Stored items:
—————
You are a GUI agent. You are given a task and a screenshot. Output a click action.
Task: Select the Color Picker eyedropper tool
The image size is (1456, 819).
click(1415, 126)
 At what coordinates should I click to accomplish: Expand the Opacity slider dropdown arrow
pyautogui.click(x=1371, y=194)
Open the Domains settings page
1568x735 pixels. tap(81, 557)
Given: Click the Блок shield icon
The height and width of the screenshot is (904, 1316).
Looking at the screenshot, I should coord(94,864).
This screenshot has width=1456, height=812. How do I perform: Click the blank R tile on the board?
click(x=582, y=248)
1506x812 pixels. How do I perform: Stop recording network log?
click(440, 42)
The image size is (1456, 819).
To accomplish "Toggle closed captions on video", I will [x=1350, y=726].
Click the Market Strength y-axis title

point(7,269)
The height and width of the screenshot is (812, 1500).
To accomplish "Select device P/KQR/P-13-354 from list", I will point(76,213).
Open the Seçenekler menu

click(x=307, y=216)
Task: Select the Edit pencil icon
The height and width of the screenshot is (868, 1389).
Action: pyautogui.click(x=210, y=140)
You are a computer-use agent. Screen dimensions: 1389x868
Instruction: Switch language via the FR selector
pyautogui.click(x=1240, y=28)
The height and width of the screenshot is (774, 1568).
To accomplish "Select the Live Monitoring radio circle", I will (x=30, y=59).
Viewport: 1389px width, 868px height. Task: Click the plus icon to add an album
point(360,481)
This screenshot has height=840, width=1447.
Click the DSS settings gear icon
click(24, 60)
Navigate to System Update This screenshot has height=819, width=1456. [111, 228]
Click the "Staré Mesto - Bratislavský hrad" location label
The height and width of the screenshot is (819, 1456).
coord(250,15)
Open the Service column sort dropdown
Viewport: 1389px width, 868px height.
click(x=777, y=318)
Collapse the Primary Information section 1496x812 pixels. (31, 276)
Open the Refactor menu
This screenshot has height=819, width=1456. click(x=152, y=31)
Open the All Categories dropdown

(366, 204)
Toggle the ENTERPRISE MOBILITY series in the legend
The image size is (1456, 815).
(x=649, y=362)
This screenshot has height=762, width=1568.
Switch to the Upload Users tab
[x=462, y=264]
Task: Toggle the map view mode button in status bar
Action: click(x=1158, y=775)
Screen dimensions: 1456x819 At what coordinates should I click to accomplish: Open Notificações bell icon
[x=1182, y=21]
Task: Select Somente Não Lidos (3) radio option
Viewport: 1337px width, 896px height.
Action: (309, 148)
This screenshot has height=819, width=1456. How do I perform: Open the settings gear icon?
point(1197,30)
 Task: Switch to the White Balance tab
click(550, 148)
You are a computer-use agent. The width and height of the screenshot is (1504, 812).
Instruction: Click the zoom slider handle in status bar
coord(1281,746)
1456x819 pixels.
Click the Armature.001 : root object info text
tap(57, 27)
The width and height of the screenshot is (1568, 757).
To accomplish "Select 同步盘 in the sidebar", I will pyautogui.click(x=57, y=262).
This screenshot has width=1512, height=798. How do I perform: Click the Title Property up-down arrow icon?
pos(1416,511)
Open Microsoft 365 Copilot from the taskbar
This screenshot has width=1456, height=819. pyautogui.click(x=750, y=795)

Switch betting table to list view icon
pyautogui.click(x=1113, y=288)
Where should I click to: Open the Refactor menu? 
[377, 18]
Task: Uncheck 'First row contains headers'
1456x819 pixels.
—————
• _Goal of the exercise_: Begin with the line above that has "1506x812 pixels. How" and continue through the line that has "The height and width of the screenshot is (812, 1500).", setting each one down exactly. Stop there.

• _Answer space_:
1506x812 pixels. How do I perform: Stop recording network log?
click(440, 42)
The image size is (1456, 819).
To accomplish "Toggle closed captions on video", I will [x=1350, y=726].
Click the Market Strength y-axis title

point(7,269)
The height and width of the screenshot is (812, 1500).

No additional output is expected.